Por eso, se entiende el miedo, la rabia y la impotencia que uno o una puede sentir al salir a la calle y ver las terrazas llenas de personas reunidas, sin mascarilla, sin distancia, sin conciencia aparente. También impresionan algunas avenidas masificadas, las fiestas caseras, los jóvenes con la mascarilla siempre en la mano. Y pronto veremos como las playas, los hoteles, los aeropuertos y el transporte público se llenan de personas igualmente desprotegidas. Bienvenidos a la desescalada.
Pero estar enfadado por como los otros gestionan la situación genera malestar personal, estrés, pensamiento automático y recorta la posibilidad de buscar estrategias creativas para afrontar los acontecimientos.
“Deja al otro en paz”, repetía siempre un gran formador con el que tuve el placer de coincidir. Poner el foco de atención en aquello que hacen los demás no permite encajar bien ni la responsabilidad ni el cambio personal.

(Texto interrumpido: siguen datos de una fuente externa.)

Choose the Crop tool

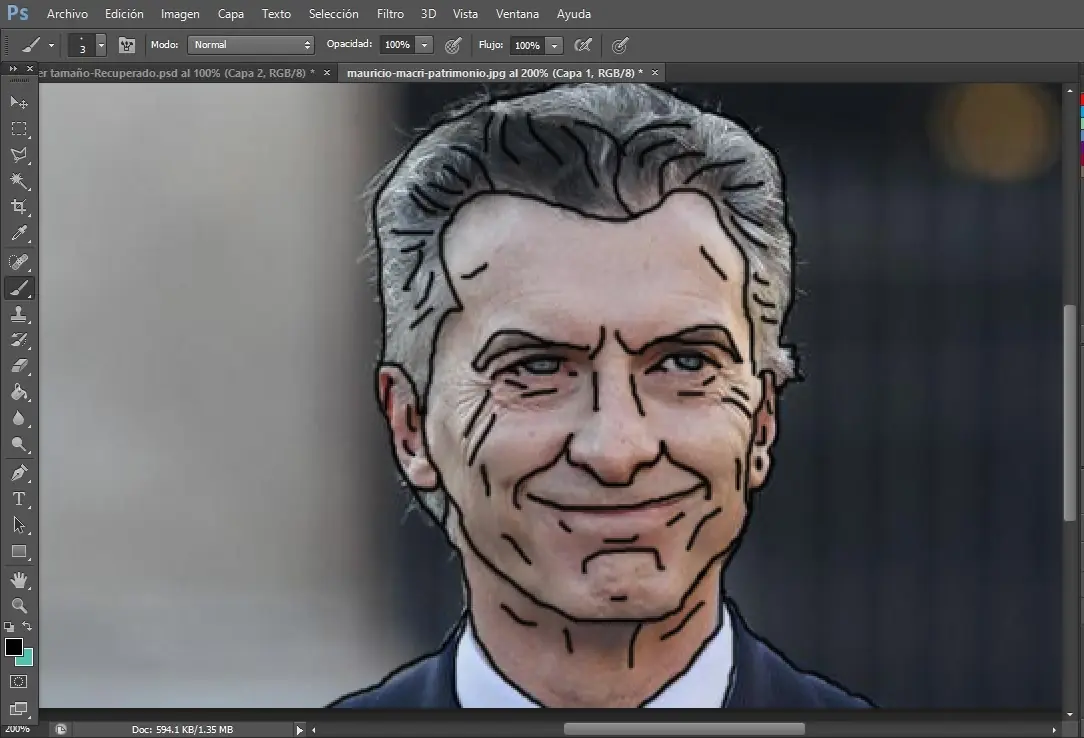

Por eso, tomar conciencia de cómo nos sentimos nos permitirá transformarlo en algo más positivo y nutritivo para nosotros mismos. Aquí van algunas claves:
Por todo esto, aceptar cierta ignorancia e impotencia es un primer paso para sentirnos menos responsables y menos enfadados.
Esto no quiere decir necesariamente resignarnos. Podemos dar ejemplo con nuestros vecinos con una actitud respetuosa, podemos poner-nos la mascarilla y mantener la distancia creando una tendencia y una forma de estar, podemos sensibilizar a la gente, podemos generar mensajes creativos y positivos a favor de algunas medidas, podemos educar a los alumnos o a los hijos, podemos, podemos, podemos…
Ahora bien, irritarnos y mortificarnos cada vez que vemos a una persona desprotegida es un precio a pagar muy elevado por un hecho en el que, por mucho que nos enrabiamos, no podemos incidir.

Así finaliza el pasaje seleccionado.